[Recorded data]
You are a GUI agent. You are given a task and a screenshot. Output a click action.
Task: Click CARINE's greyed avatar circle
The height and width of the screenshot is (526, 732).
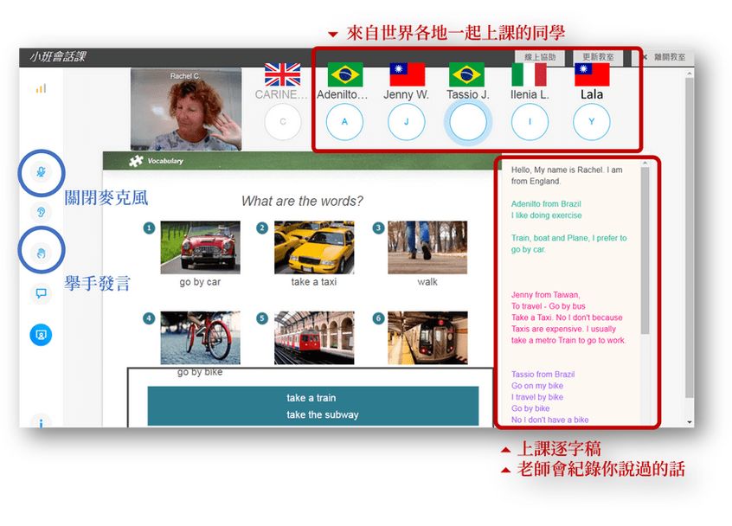pyautogui.click(x=282, y=122)
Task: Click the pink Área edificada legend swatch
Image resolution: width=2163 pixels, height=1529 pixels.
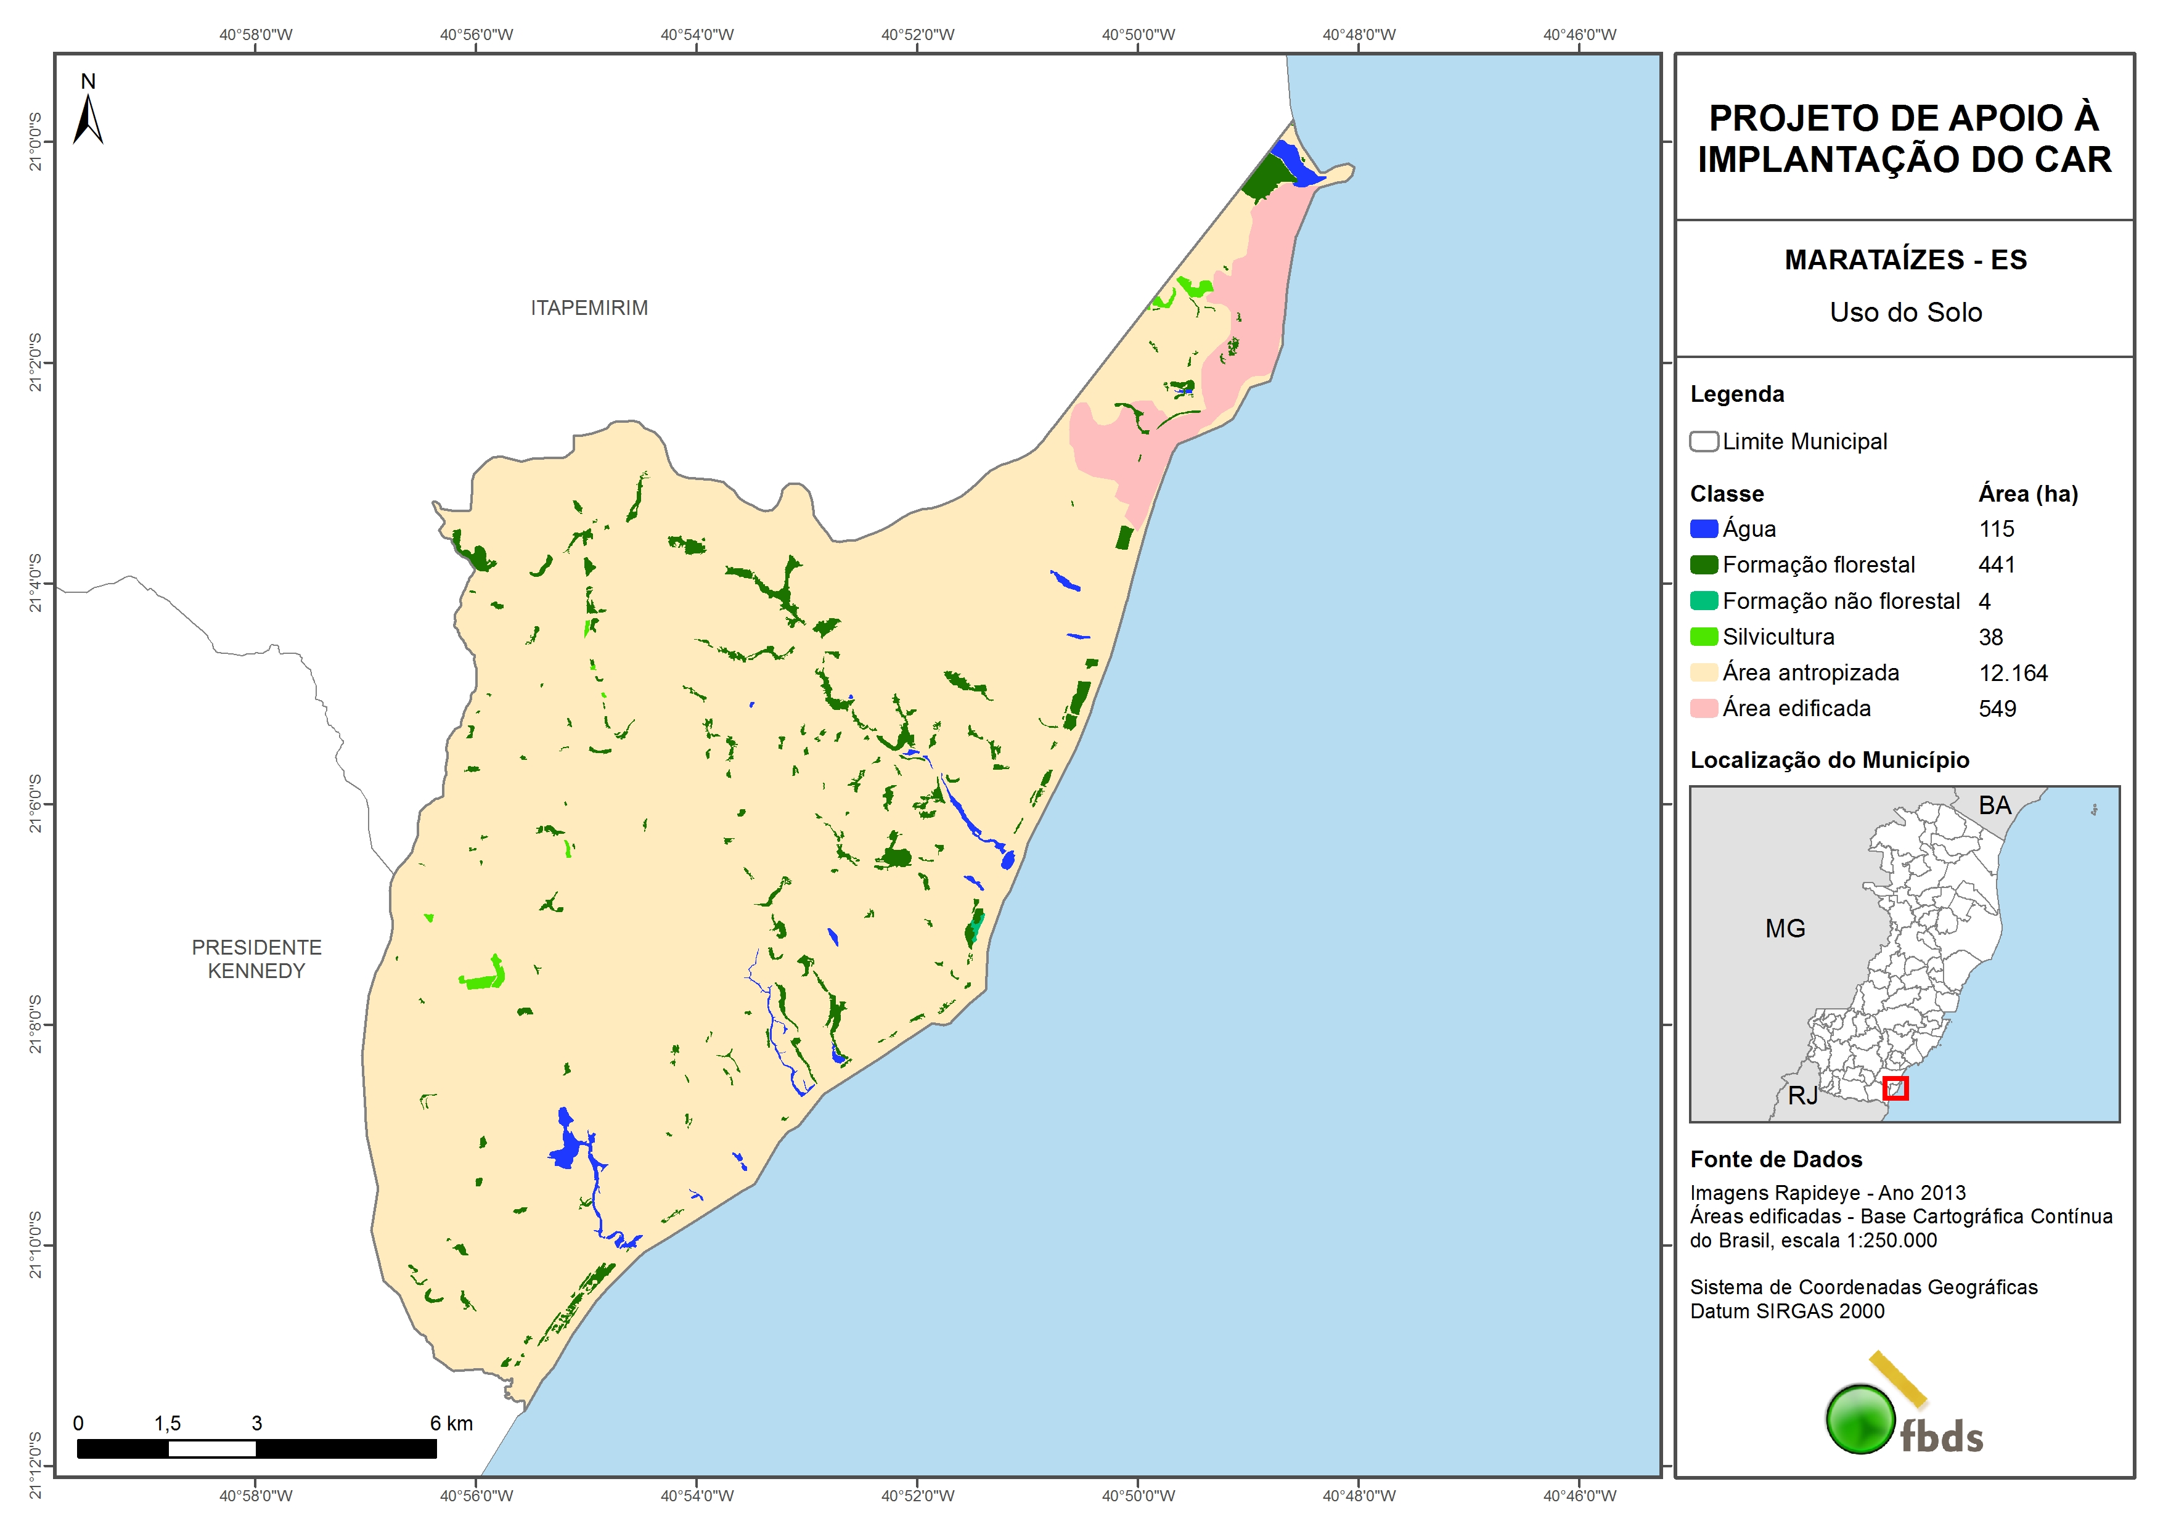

▶ _Your instructions_
Output the lines of the data above exactly, from the line containing "Task: Click the" through the end of the data, both ends included. Leave the pictures out of your answer.

▶ _The output_
Task: Click the pink Área edificada legend swatch
Image resolution: width=2163 pixels, height=1529 pixels.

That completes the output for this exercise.